Written accounts of Obeah in the 19th and 20th century were largely produced by white visitors to the Caribbean who saw the tradition and its practitioners as being sinister. As Paton noted, "for a long time obeah was the ultimate signifier of the Caribbean's difference from Europe, a symbol of the region's supposed inability to be part of the modern world."

Official views of Obeah throughout the Caribbean have been consistently negative, while many people in the Caribbean regard Obeah as a dangerous and hostile phenomenon.
Ongoing stigma surrounding Obeah is partly due to the opposition of Protestant Evangelicalism. Also hostile to Obeah are Rastafari, who regard it as a reflection of the oppressive and un-Godly forces that they term "Babylon".
For these critics, Obeah is deemed fundamentally immoral, and often explicitly Satanic. Attempts to repurpose the term Obeah in a more positive fashion have come largely from academia and from culturally nationalist politics.

In various Caribbean countries, singers and musical groups have adopted the term "Obeah" in their name. An early example of this was the Bahamian singer Tony McKay, who cultivated the nickname "Exuma, the Obeah Man" after the title of his 1970 song. Bilby argued that in these cases, the use of the term was a "gesture towards reclaiming ancestral power". Elsewhere in Caribbean music, Obeah has been used as a theme for the humorous exploration of gender relations, as in Mighty Sparrow's 1966 song "Obeah Wedding," or has been denounced as harmful, as in The Ethiopians' 1977 reggae song "Obeah Book".

* _Exercise 1_
Reproduce the portion of the passage on Obeah that begins at the words "For these critics, Obeah" and ends after the words "culturally nationalist politics.".
* _Exercise 2_
Answer these from the passage on Obeah:
(a) Who mostly produced written accounts of Obeah in the 19th and 20th century?
(b) What term do Rastafari use for the oppressive and un-Godly forces that Obeah reflects, in their view?
(c) Which Bahamian singer cultivated the nickname "Exuma, the Obeah Man"?
The listing that follows has no connection to the passage on Obeah.

* _Listed records_
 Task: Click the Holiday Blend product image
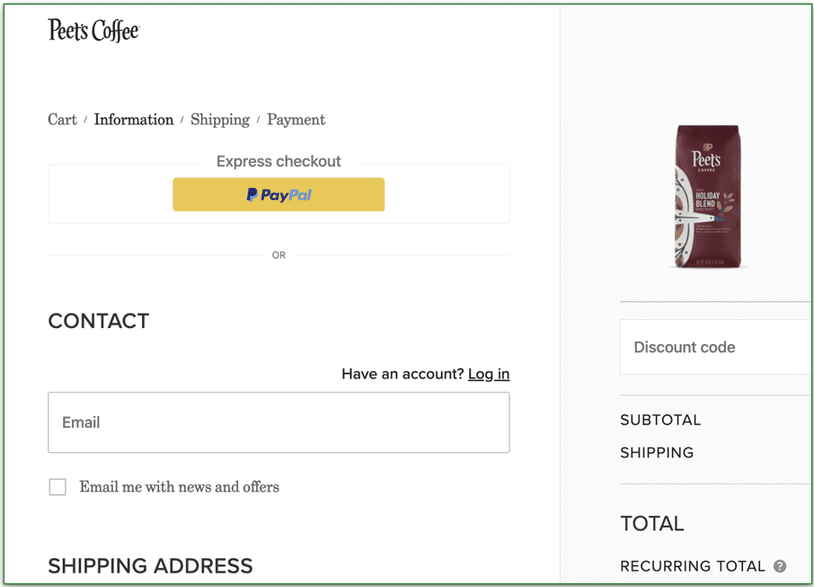[707, 196]
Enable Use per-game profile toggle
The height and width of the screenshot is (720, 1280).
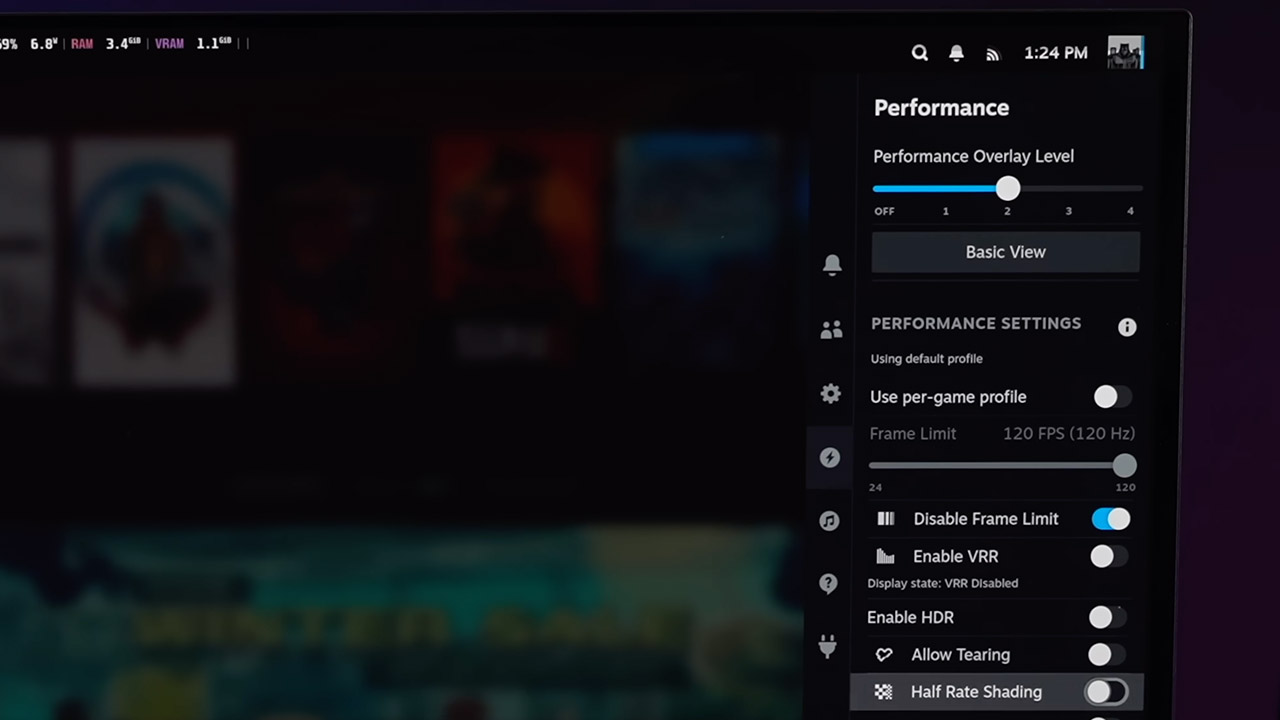pyautogui.click(x=1111, y=397)
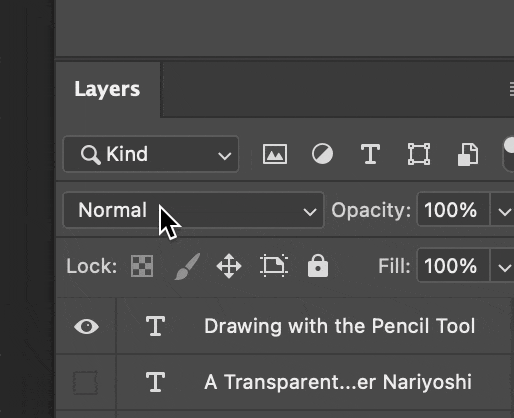Expand the Fill slider arrow

pyautogui.click(x=504, y=266)
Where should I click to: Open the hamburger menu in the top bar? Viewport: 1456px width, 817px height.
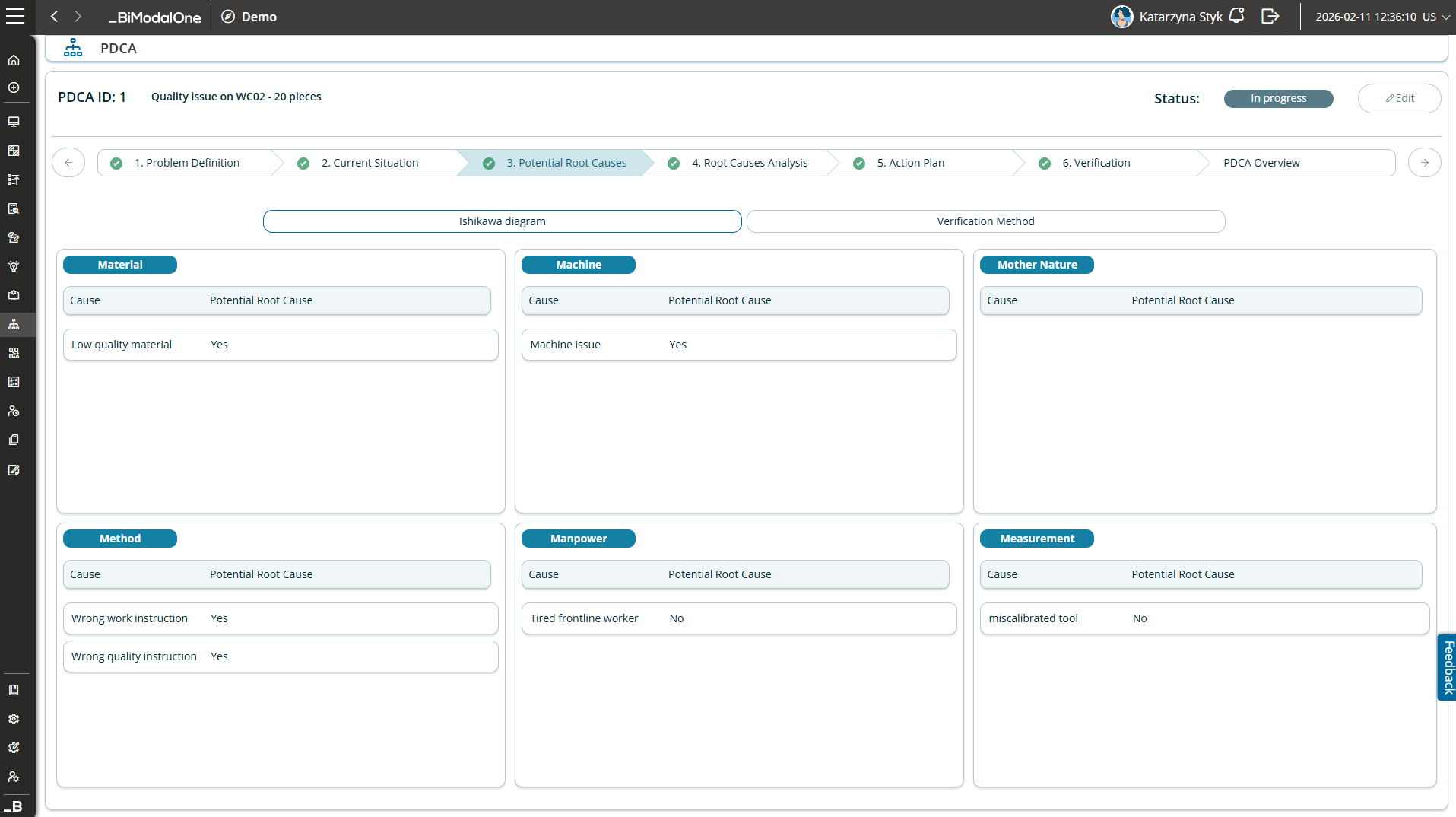click(x=15, y=17)
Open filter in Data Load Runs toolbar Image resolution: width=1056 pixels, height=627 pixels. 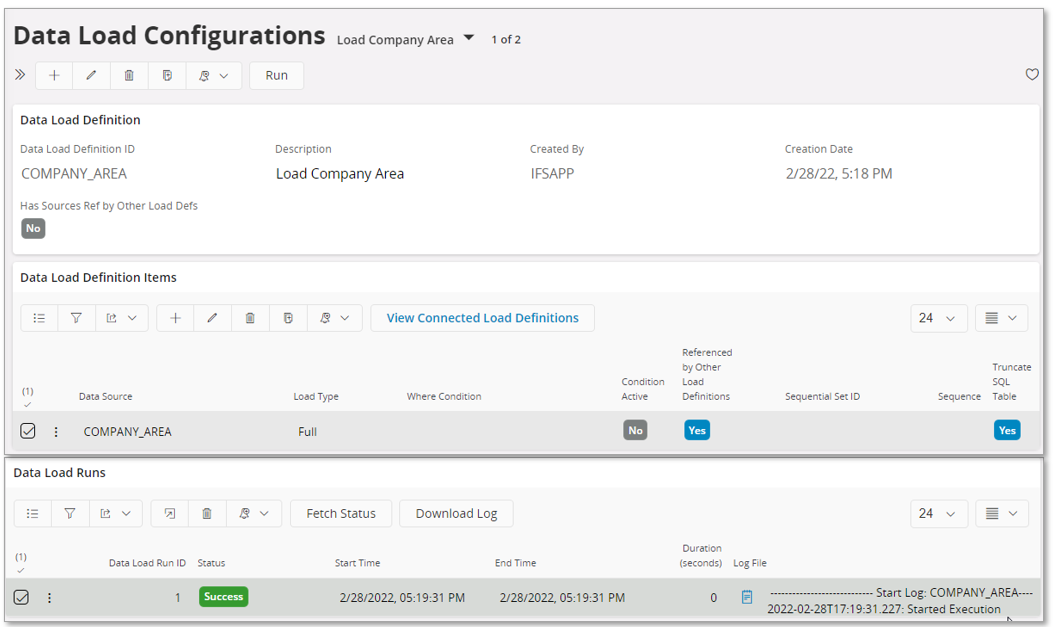coord(70,513)
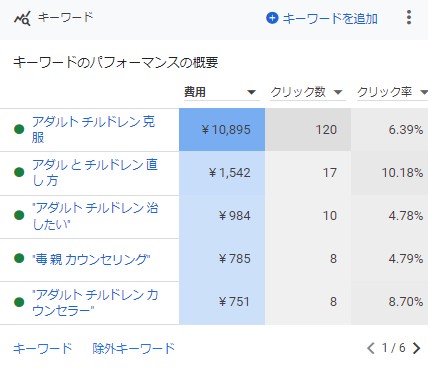Screen dimensions: 428x370
Task: Open the アダルト チルドレン 克服 keyword link
Action: (x=93, y=129)
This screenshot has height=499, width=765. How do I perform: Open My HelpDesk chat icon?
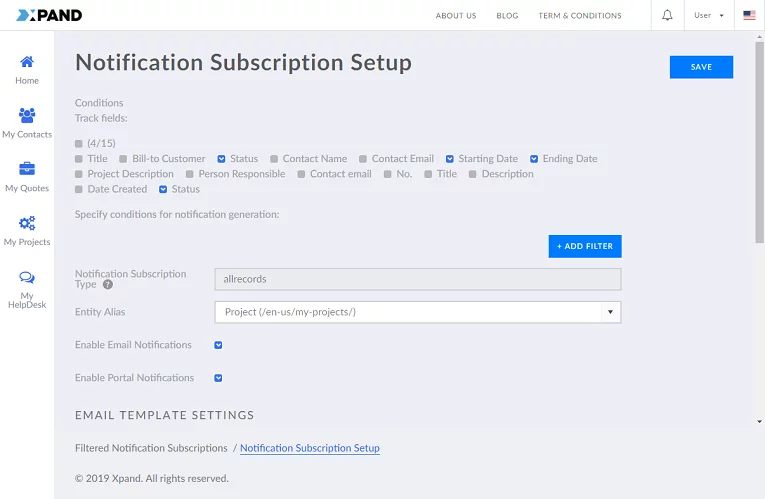pyautogui.click(x=27, y=277)
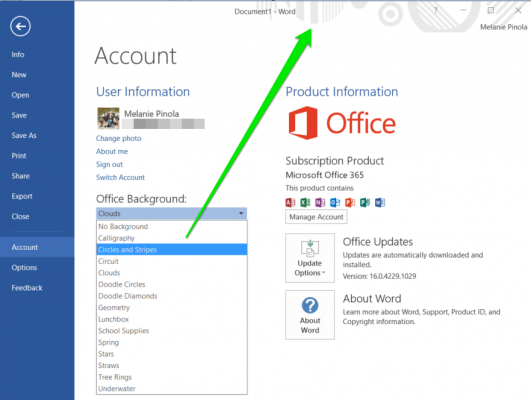Open the Options menu item
Viewport: 531px width, 400px height.
pyautogui.click(x=24, y=268)
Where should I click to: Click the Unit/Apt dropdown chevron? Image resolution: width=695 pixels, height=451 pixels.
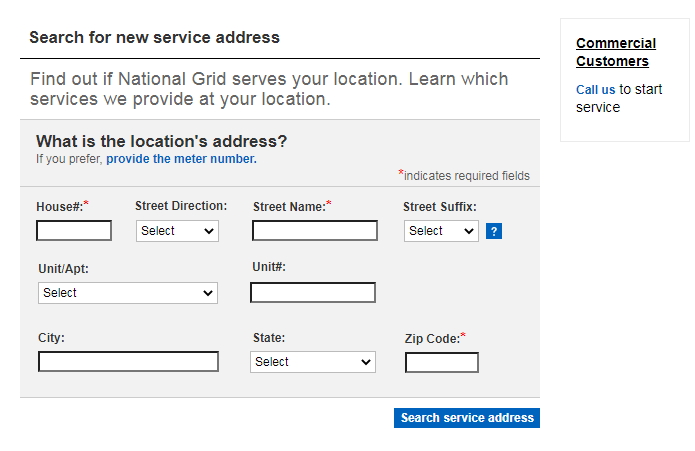[x=208, y=293]
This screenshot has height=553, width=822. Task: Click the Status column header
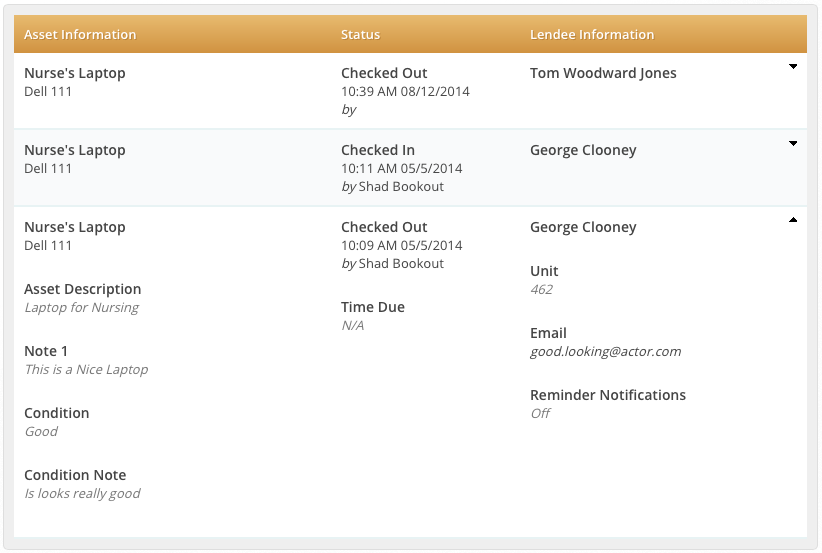click(360, 35)
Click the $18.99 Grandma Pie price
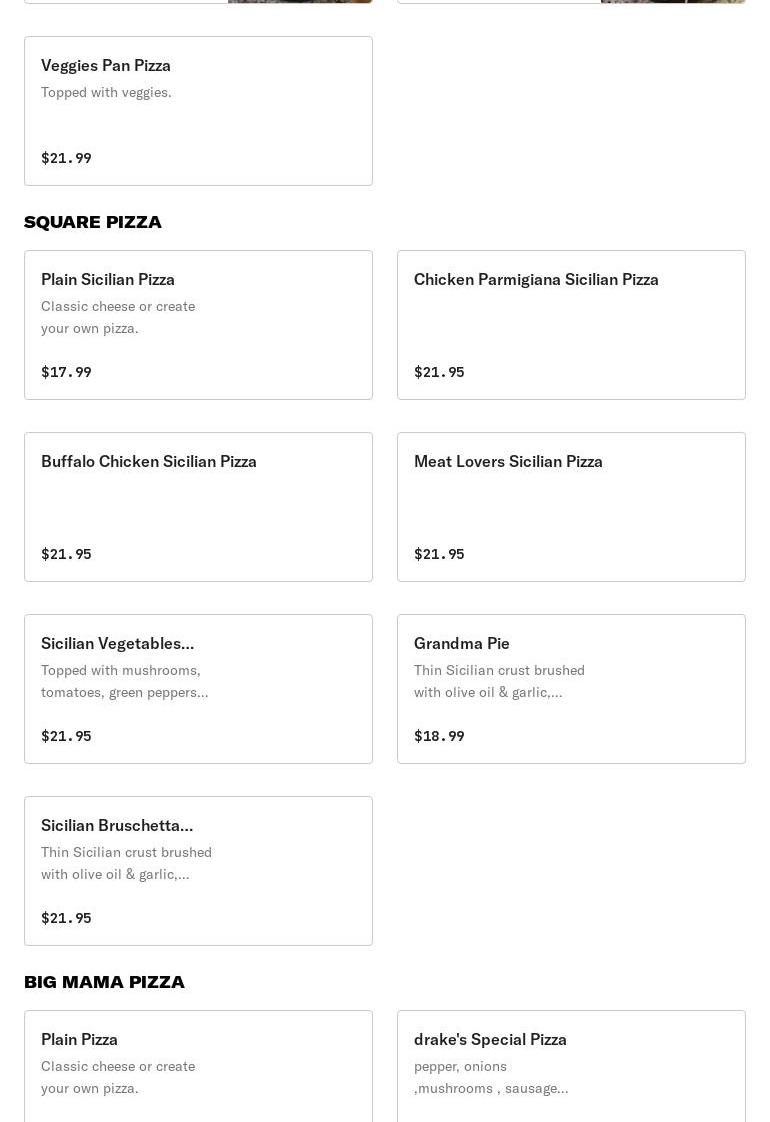Screen dimensions: 770x1122 pos(439,736)
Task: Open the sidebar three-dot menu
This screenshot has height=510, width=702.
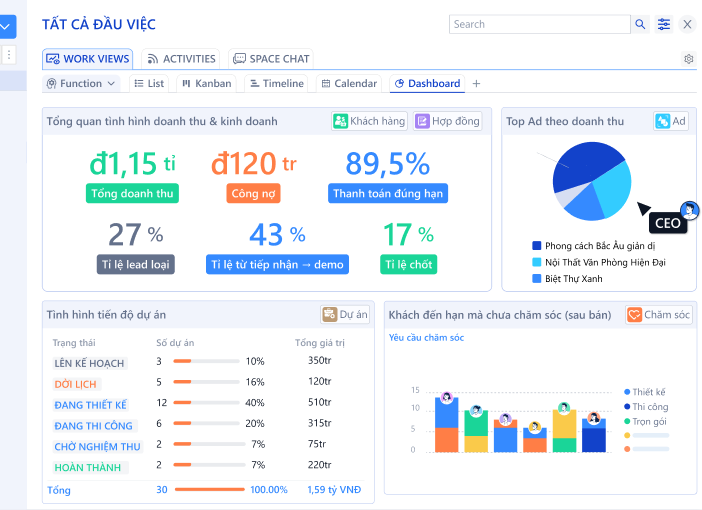Action: pyautogui.click(x=9, y=55)
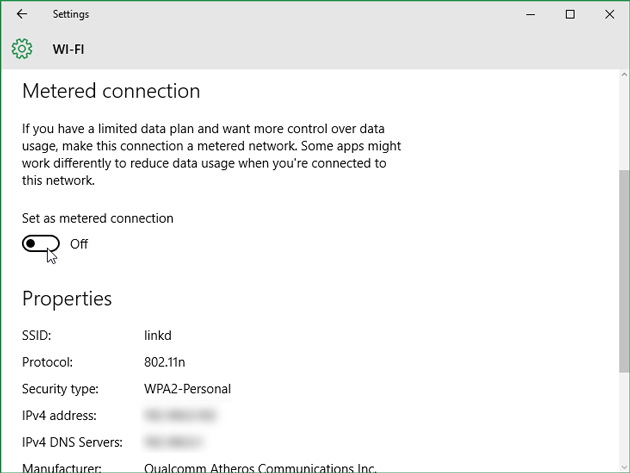Click the scrollbar down arrow
The image size is (630, 473).
(x=620, y=465)
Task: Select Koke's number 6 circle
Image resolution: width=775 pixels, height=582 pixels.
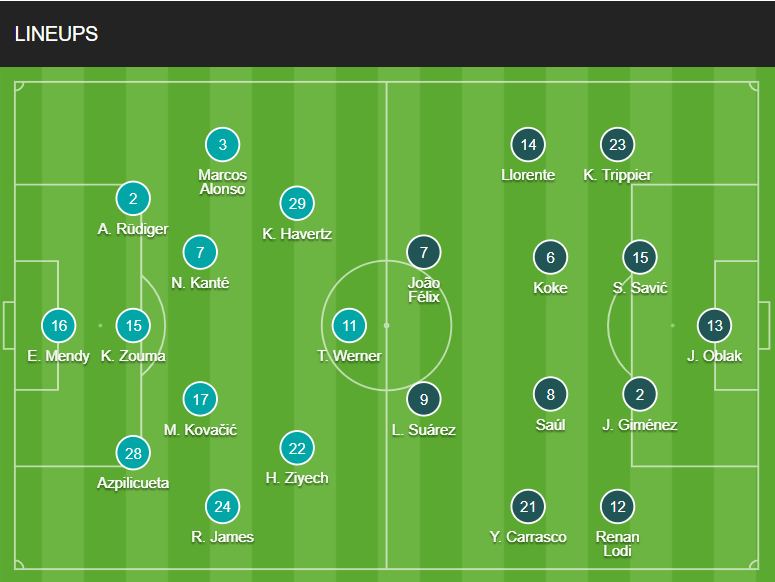Action: click(x=550, y=258)
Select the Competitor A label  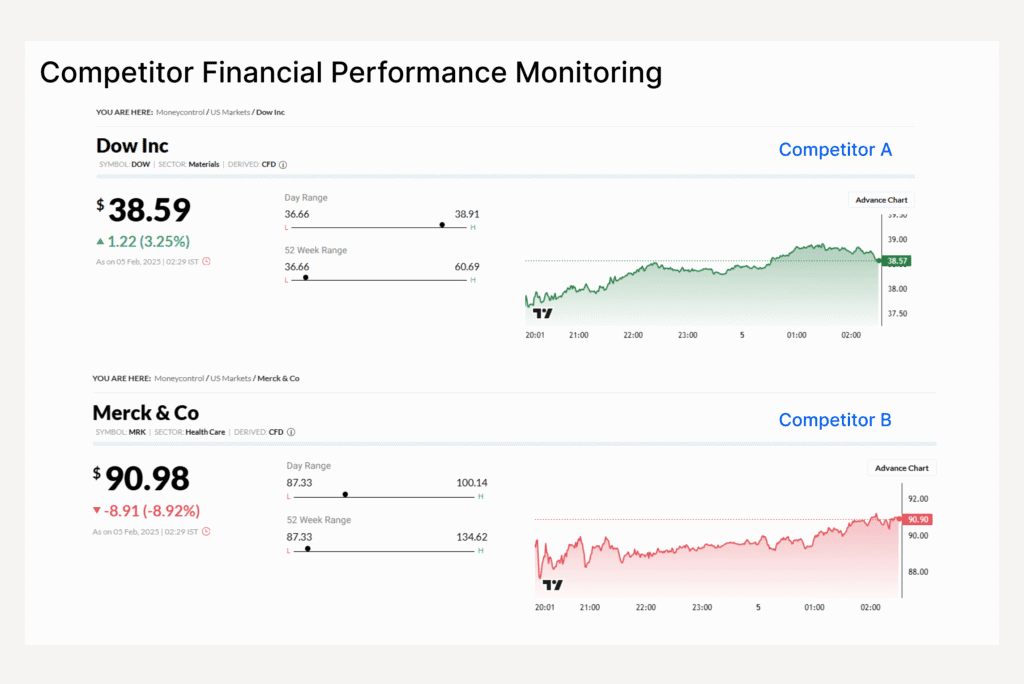[835, 149]
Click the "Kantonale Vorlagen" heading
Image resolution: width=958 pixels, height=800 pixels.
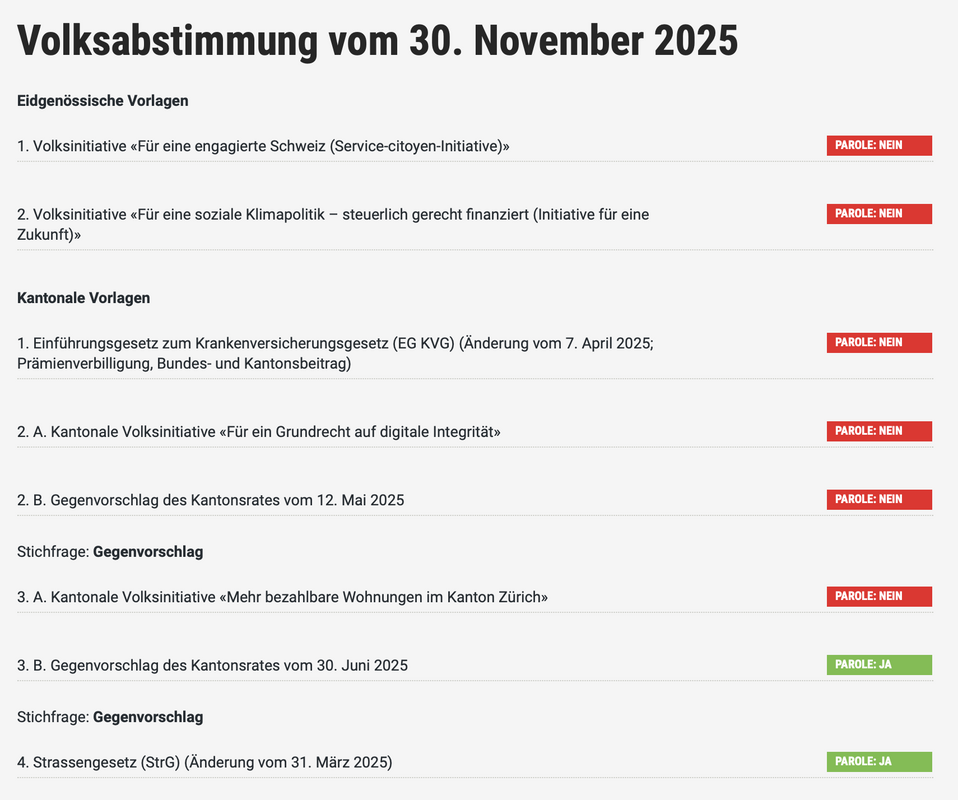[84, 298]
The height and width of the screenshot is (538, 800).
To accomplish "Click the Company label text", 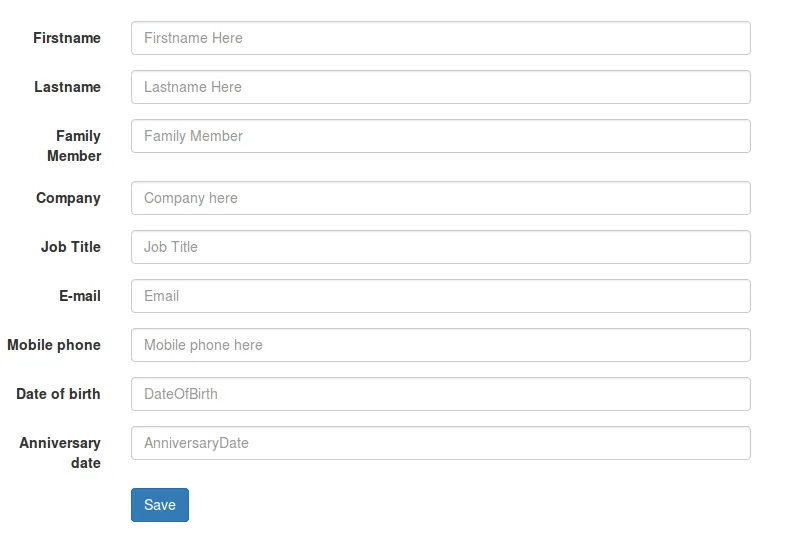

* _Response 1_
For these critics, Obeah is deemed fundamentally immoral, and often explicitly Satanic. Attempts to repurpose the term Obeah in a more positive fashion have come largely from academia and from culturally nationalist politics.

* _Response 2_
(a) White visitors to the Caribbean
(b) "Babylon"
(c) Tony McKay